From Code to Cabinets: Lila Sciences Raises the Bar on AI-Powered Science

From Code to Cabinets: Lila Sciences Raises the Bar on AI-Powered Science

The startup world lives for big rounds but every once in a while you get one that feels like a signal: Lila Sciences, founded just two years ago, has raised an additional $115 million in an extension of its Series A round, pushing its valuation past $1.3 billion.
That’s no small feat. It means investors aren’t just betting on new apps, they’re backing the idea of AI not just on the screen, but in the lab. Reuters

What’s going on

  • The funding extension brings Lila’s Series A total to around $350 million, and the company’s total capital raised to about $550 million.
  • Notable backer: Nvidia’s venture arm enters the round, signalling alignment between top-tier AI hardware and next-gen science infrastructure.
  • Lila is building what it calls “AI Science Factories”, essentially highly-automated labs where AI models propose experiments, robots carry them out, results are fed back into models, and the loop repeats.
  • The company has leased a 235,500 sq-ft lab space in Cambridge, Massachusetts — one of the largest lab deals in the region this year — scaling physical infrastructure to match its digital ambition.
  • Lila says its focus spans materials science, energy, semiconductors, drug discovery and more. Industries hungry for speed, automation, and novel molecules.

Why this matters

  • For founders and tech builders: This is proof that hardware-adjacent, deep-tech bets are still attracting major funding, if you solve a “real thing” (not just another app), the money is there.
  • For investors: The direction is shifting. Training models on existing web data? Maybe done. Building new data via experiments? That’s where some capital sees value.
  • For startups in adjacent fields: If your business sits at the intersection of AI + robotics + scientific discovery (bio, materials, energy), this is a signal that you’re in the same league—as long as you show credibility.
  • For the broader ecosystem: The scientific method itself might be evolving. Instead of separate silos (hypothesis → experiment → analysis) we’re seeing closed-loop systems where machines do more of the cycle. That could change timelines, costs and outcomes across many industries.
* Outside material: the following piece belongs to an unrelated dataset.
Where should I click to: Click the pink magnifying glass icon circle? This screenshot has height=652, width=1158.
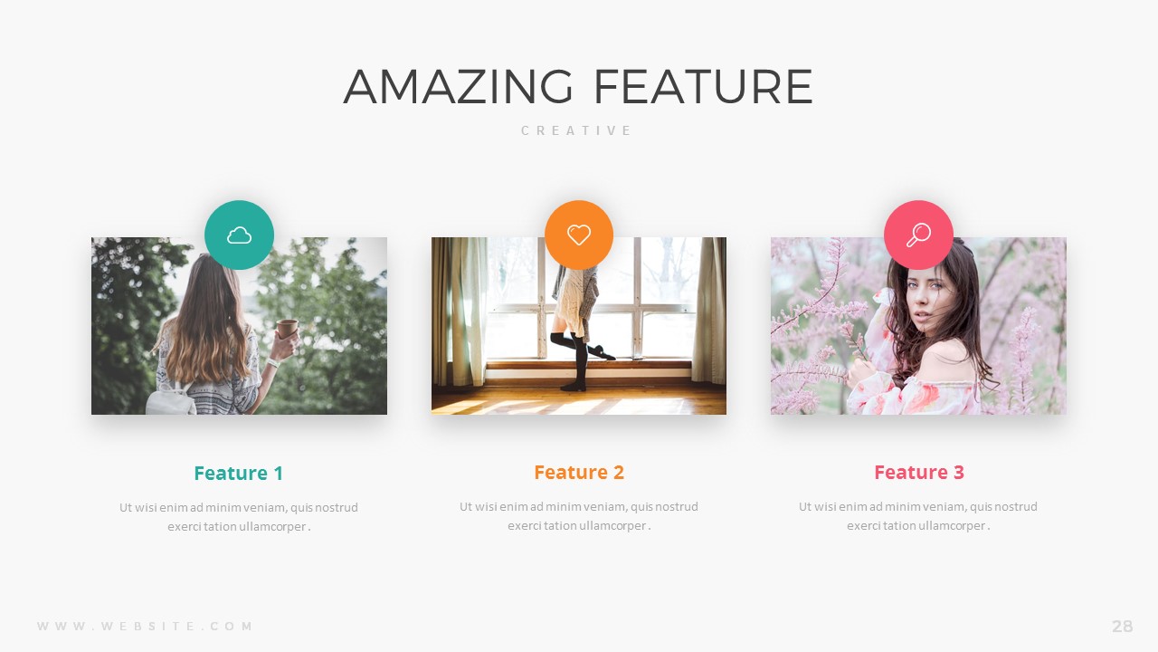pos(918,235)
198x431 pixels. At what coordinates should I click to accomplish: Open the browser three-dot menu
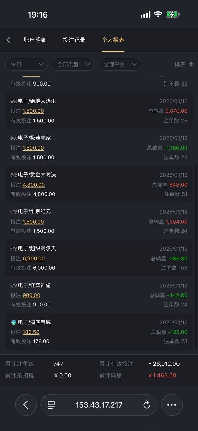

Key nuances & things to watch

  • Despite the big claim-making, Lila hasn’t publicly released detailed data for all its discoveries. Some claims remain unverified in the public domain.
  • Scaling physical labs is expensive and messy. Recruiting, compliance, hardware costs, robotics maintenance — the risk and overhead are real.
  • Commercialisation matters: It’s one thing to automate experiments; it’s another to turn that into products, partnerships or revenues. Lila’s timeline and business model will be important.
  • While the lab is in the U.S., true global scale depends on multiple geographies, regulatory contexts, talent, and ecosystems.
  • Competitors (AI for science / biotech + automation startups) are emerging rapidly. Execution speed and moats (hardware, data, IP) will count.

Closing takeaway

Lila Sciences isn’t just raising money—it’s raising the possibility that science can be done differently: faster, more autonomously, more data-driven. For anyone building in tech, innovation or startup land, the lesson is: solve foundational problems, build novel infrastructure, and you might just attract the kind of capital that turns a startup into a science revolution.